##### EXCERPTED DATA #####

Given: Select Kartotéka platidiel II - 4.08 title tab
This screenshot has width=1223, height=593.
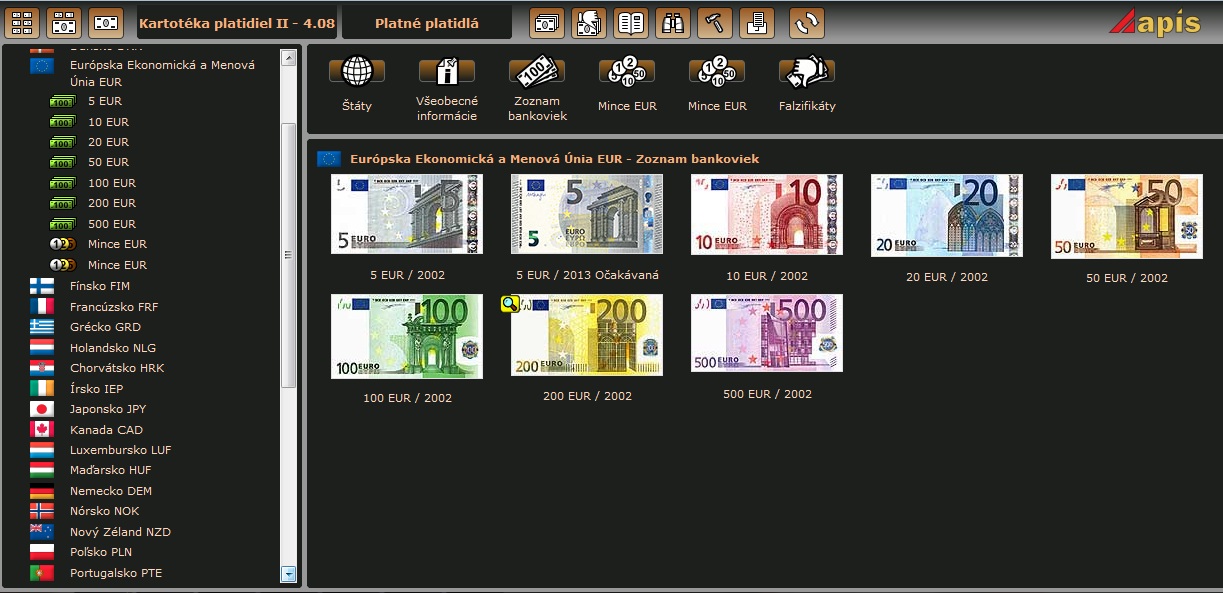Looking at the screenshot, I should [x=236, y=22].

#####
##### EXCERPTED DATA #####

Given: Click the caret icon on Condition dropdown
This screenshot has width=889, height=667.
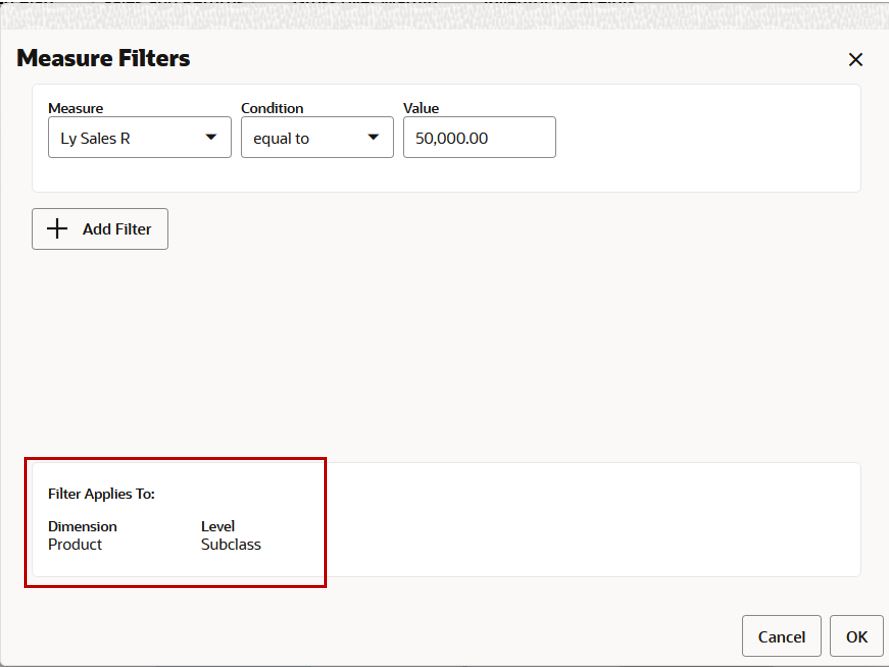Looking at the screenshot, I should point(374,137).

#####

REQUIRED ACTION: Scan the listing above and report how many of its lines hold the word "Given", giving the number only.

RESPONSE: 2